3-D printing helping to clone RAMM’s collections
Exeter’s Royal Albert Memorial Museum (RAMM) and Exeter Library’s FabLab are collaborating to see how 3D printing technology can be used to replicate objects from the museum’s collection.
Interested by the potential of printable replicas to increase visitor engagement and generate revenue Tony Eccles, curator of Ethnography, started investigating 3D printing technology. The FabLab at Exeter Library now makes scanning and 3D printing accessible to the local community and local institutions, including RAMM.
Ethnography meets 3D printing
Selected for their beauty and simplicity, three Omo bells were scanned, to find out how much detail it is possible to capture using a handheld 3D scanner.
The scanner was operated by FabLab volunteer and Design Engineer Hector Morton in a process that required a lot of patience and a steady hand. The initial results from the scanning were positive, producing a recognisable 3D model with much of the detail intact.
Engaging with Technology
The model demonstrated that 3D printing can be used to create a reasonably accurate replica of an object, even if it’s missing some of the finer details and isn’t hollow like the original. All the main features of the Omo bell were replicated and, unlike the original, the plastic clone can be handled. New ways of engaging with the object quickly became apparent: three people immediately said it would make a great Christmas tree decoration.

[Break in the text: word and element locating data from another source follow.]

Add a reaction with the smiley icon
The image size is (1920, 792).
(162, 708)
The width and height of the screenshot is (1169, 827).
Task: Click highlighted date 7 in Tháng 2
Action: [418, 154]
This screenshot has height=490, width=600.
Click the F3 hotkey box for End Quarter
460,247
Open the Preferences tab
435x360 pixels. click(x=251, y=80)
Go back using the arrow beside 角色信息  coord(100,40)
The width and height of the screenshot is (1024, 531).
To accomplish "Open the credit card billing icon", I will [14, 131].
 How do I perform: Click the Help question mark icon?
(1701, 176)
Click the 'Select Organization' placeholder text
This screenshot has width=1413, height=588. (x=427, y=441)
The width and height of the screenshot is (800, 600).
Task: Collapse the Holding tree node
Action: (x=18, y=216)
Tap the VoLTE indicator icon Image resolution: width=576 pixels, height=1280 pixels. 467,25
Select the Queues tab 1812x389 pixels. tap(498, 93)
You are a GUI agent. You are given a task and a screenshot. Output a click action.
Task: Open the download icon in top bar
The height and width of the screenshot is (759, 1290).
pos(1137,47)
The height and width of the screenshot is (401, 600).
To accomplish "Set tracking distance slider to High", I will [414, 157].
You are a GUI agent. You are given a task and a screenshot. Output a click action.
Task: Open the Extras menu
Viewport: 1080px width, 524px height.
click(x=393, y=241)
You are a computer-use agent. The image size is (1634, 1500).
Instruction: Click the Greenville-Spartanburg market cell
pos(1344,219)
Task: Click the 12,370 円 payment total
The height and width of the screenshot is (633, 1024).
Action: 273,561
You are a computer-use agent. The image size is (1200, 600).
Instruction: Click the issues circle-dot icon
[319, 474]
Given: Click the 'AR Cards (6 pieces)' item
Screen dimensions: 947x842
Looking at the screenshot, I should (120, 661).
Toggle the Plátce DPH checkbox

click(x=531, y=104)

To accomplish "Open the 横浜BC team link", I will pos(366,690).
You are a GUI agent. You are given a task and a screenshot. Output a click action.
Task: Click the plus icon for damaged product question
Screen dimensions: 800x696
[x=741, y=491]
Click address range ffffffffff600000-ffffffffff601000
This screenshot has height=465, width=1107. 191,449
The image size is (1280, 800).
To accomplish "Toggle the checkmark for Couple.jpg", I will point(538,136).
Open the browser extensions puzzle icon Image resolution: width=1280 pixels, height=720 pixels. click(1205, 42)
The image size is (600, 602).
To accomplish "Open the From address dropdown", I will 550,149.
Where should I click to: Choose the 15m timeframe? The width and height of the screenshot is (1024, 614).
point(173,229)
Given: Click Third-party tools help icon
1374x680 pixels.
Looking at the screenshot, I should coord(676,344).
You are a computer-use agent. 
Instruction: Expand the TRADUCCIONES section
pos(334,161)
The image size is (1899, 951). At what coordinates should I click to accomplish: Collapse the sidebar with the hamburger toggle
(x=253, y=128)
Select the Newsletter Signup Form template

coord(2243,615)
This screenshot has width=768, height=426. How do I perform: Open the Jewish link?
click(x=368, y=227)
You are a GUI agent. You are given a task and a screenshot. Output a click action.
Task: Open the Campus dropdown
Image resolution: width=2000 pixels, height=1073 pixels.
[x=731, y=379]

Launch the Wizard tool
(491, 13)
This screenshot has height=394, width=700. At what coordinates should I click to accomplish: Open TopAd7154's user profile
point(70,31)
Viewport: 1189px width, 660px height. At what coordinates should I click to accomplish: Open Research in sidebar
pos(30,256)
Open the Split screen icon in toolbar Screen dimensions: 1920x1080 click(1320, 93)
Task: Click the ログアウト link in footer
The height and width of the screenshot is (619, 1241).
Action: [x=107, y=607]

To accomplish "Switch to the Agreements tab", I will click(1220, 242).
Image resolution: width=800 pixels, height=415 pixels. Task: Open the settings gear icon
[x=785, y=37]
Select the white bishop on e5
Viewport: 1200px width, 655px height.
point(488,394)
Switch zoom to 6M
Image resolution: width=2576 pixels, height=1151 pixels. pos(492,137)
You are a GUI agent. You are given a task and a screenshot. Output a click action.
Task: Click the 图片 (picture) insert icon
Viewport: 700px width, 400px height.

The first plastic printout is roughly half the size of the original, and took four to five hours to print, so the commercial potential seems limited at the moment. However, this initial result opens up the possibilities of how we can make and use clones of our favourite objects.
RAMM’s face bells, called omo, are believed to have been created by the Yoruba of Nigeria in the late 19th century. Judging by their style, they were likely produced in ljebu-Ode, an ancient town situated in the southwest of Nigeria. ljebu-Ode was a major centre for copper alloy casting using the ‘lost wax casting’ method. The bells were once owned by the Olisa and other prominent provincial kings, the sound announcing their presence. A single bell was worn on a sash over the right shoulder so that it would hang at the left hip.
Volunteers Making a Difference
Tony Eccles was introduced to the FabLab by Mark Jones, a volunteer at RAMM with a keen interest in and considerable knowledge of the latest digital developments.